Dus, zoals we al eerder zeiden, de resultaten van de ervaringen zijn tegenstrijdig. We moeten dus toegeven dat er verschillende soorten reacties bij atleten bestaan. Sommigen zien in de tegenstander een obstakel waar ze hun agressiviteit ontladen; het zijn proefpersonen met gedragsverslechtering, die de activiteit op zichzelf richten en symptomen van narcisme vertonen. Anderen zien de rivaal als een medewerker in het zoeken naar uitmuntendheid; zijn sportieve activiteit is sociaal gericht.

Let ook op de verschillen naargelang het type sport, ten eerste overwegende of het om individuele of teamsporten gaat en ten tweede om de aard van elke sportspecialiteit. In ieder geval is het duidelijk dat een bepaalde dosis agressiviteit een onderdeel van concurrentie vormt, of dit nu de producerende factor is of de gelegenheid voor de ontlading ervan. We moeten er ook op wijzen dat sommige coaches agressiviteit en vijandigheid jegens tegenstanders in hun spelers aanmoedigen, als een extra factor in het succes van de competitie.

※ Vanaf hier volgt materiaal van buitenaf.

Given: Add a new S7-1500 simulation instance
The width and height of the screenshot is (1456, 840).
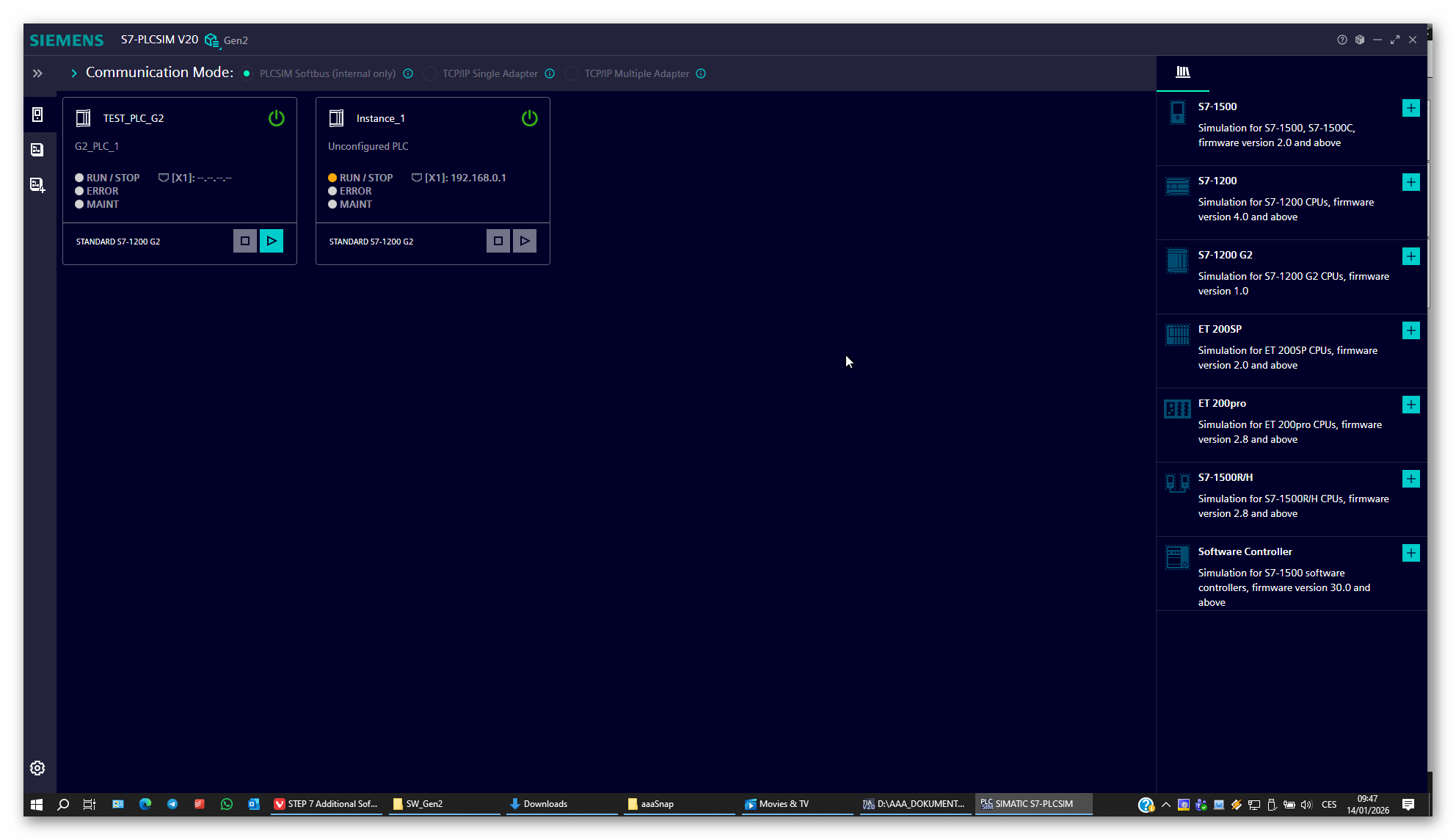Looking at the screenshot, I should click(x=1410, y=108).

We herhalen dat sportcompetitie is een typisch emotionele situatie en als zodanig onthult het de tendensen van elk onderwerp. Aan deze individuele uitdrukking van tendensen moet de buitengewone invloed van sociale factoren worden toegevoegd, vertegenwoordigd door de invloeden die op de sportsituatie inwerken en die kunnen leiden tot een verergering van neigingen agressief.

Elke extra stimulus is de generator van een reeks subjectieve reacties waarvan het lot er twee kan hebben richtingen: als een factor van vooruitgang of als een oorzaak van een grotere accumulatie van emotionele spanning en dus van regressie. Deze twee soorten reacties zijn afhankelijk van de psychische organisatie van het subject en van sociale omstandigheden.

Motivatie in de sport: theorieën, classificatie en kenmerken - Onbewuste motivaties van de atleet

Dit artikel is louter informatief, in Psychology-Online hebben we niet de macht om een ​​diagnose te stellen of een behandeling aan te bevelen. Wij nodigen u uit om naar een psycholoog te gaan om uw specifieke geval te behandelen.

Als u meer artikelen wilt lezen die vergelijkbaar zijn met Motivatie in de sport: theorieën, classificatie en kenmerken, raden we u aan om onze categorie van Sociale psychologie.